___ EXTRAIT DU DOCUMENT
Abus sexuels en Centrafrique : cinq questions pour comprendre le scandale
Les Nations unies enquêtent sur de nouvelles accusations d’abus sexuels en Centrafrique, a-t-on appris mardi. Le scandale, qui a éclaté au grand jour en avril 2015, ne concernait au départ que des militaires français de la force Sangaris. Depuis, des allégations visent les Casques bleus de la Minusca, des soldats de l’Eufor ou encore de la Misca.
1. Quand le scandale a-t-il éclaté ?
Les premières allégations d’abus sexuels commis sur des enfants par des militaires français en Centrafrique remontent au printemps 2014. Elles sont arrivées aux oreilles des autorités onusiennes par une ONG locale du camps de M’Poko où vivent environ 120 000 réfugiés, près de l’aéroport de Bangui. Il faut attendre les révélations du quotidien britannique The Guardian un an plus tard pour que le scandale éclate au grand jour.
______
*CONSIGNE*
Relevez le nom de chacune des forces militaires citées dans l'article sur les abus sexuels en Centrafrique. Le matériel qui suit n'est pas utile ici.
___ EXTRAIT DE DONNÉES
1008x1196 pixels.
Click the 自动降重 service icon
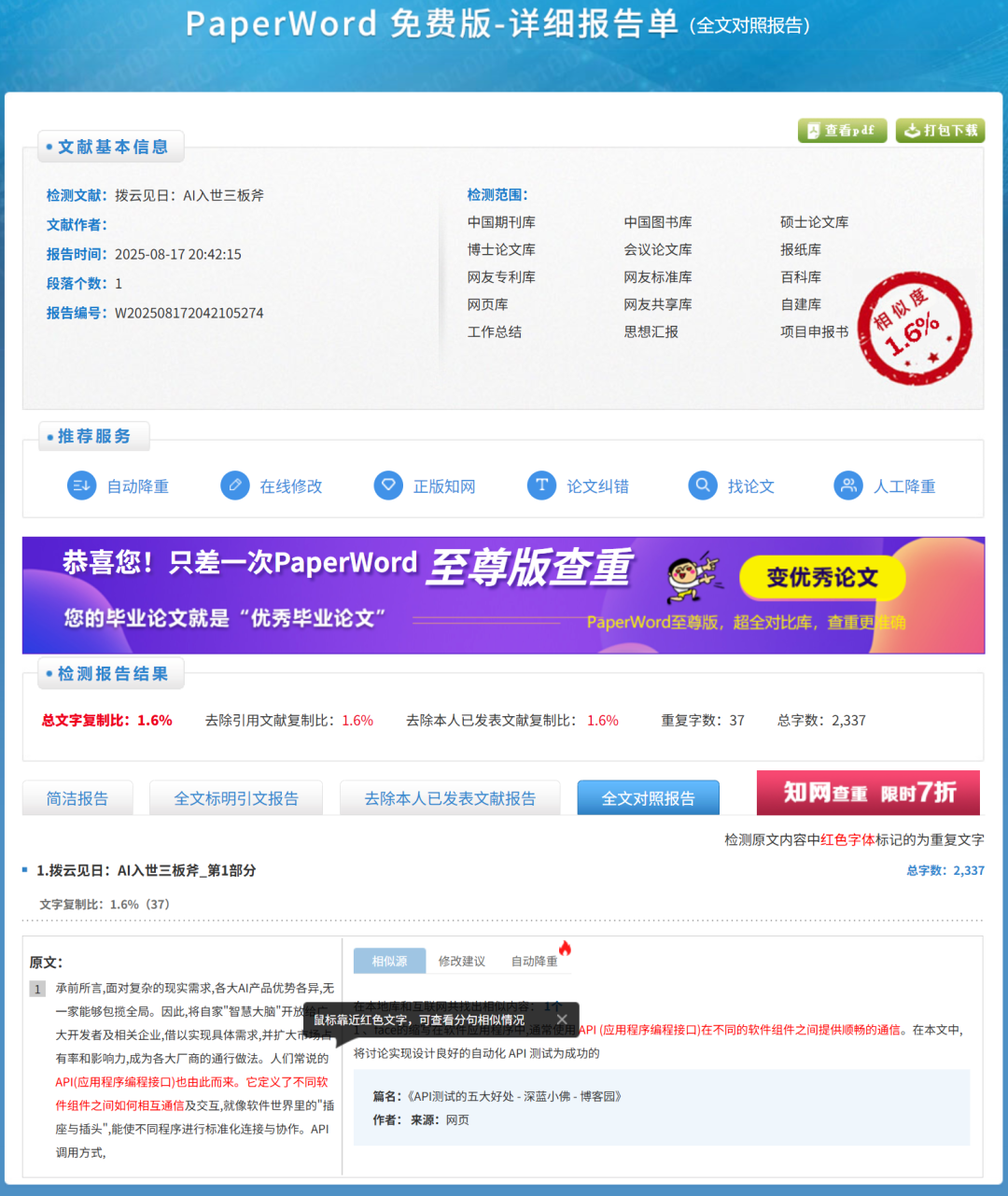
______
*RÉPONSE*
Sangaris, Minusca, Eufor, Misca